EXO-DOX-VHH

While exosome-encapsulated doxorubicin provides effective drug delivery in cancer treatment, its application is significantly limited by a lack of selectivity that can cause unwanted side effects, hence, it remains a priority for ongoing improvement. So, we have investigated the improvement of cancer targeting by anti-HER2 VHH functionalized exosome (EXO) surface modification to deliver doxorubicin (DOX), both in vitro and in vivo, using a BALB/c mouse model of HER2-positive breast cancer. The surface of exosomes derived from BMMSCs was functionalized to conjugate anti-HER2 VHH by a peptide bond formation technique with a 60.2 % conjugation efficiency. Doxorubicin was loaded into anti-HER2 VHH-conjugated exosomes by the sonication method with an encapsulation efficiency of 35 %. The fabricated nanoformulation (EXO-DOX-VHH) was characterized by DLS, SEM, and WB; the result showed the size of EXO, EXO-DOX, and EXO-DOX-VHH to be 126.7, 144.2, and 161.3 nm, respectively. SEM confirmed that the (EXO-DOX-VHH) maintained a round shape, similar to the original exosome. Western blot analysis confirmed the presence of exosomal membrane proteins and the absence of the endoplasmic reticulum marker. The cellular uptake and MTT revealed binding selectivity of VHH 94.6 % and cytotoxicity of 74 % of (EXO-DOX-VHH) in HER2+ breast cancer cells.

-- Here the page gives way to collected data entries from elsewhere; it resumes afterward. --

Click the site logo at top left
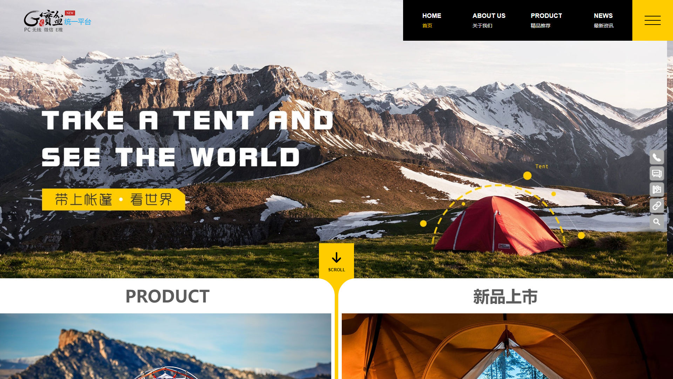Screen dimensions: 673x379 (57, 21)

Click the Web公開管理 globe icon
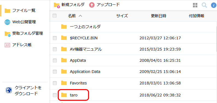pyautogui.click(x=7, y=22)
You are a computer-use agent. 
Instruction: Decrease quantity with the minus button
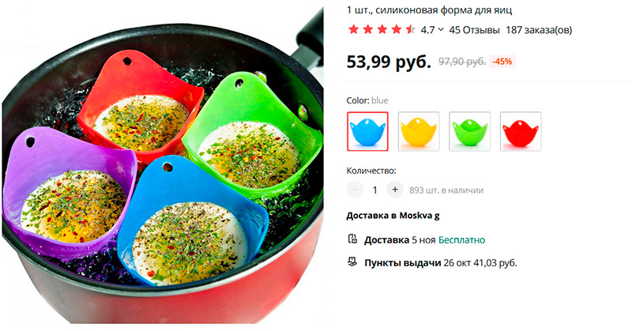355,190

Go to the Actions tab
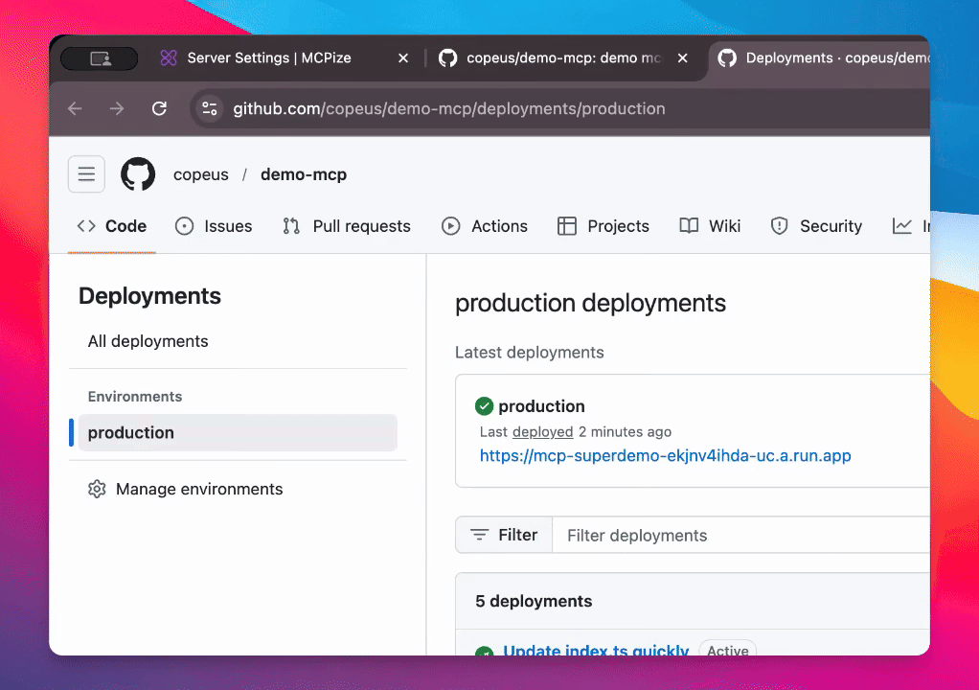click(485, 227)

The in vivo experiment was conducted on four groups (5 per group) of BALB/C mice with a breast cancer model, using 18F-FDG Micro PET imaging before and after treatment. The results of 18F-FDG Micro PET imaging revealed a marked reduction in glucose metabolism in tumor-bearing mice treated with (Exo-Dox-VHH), showing significant differences in both maximum standardized uptake value (SUV max) and Tumor/muscle SUVmax ratio (TMR). Our findings suggest that anti-HER2 VHH can enhance targeted therapy and improve molecular imaging. Additionally, the preclinical results contribute to a better understanding of the tumor environment and may advance clinical theranostic applications.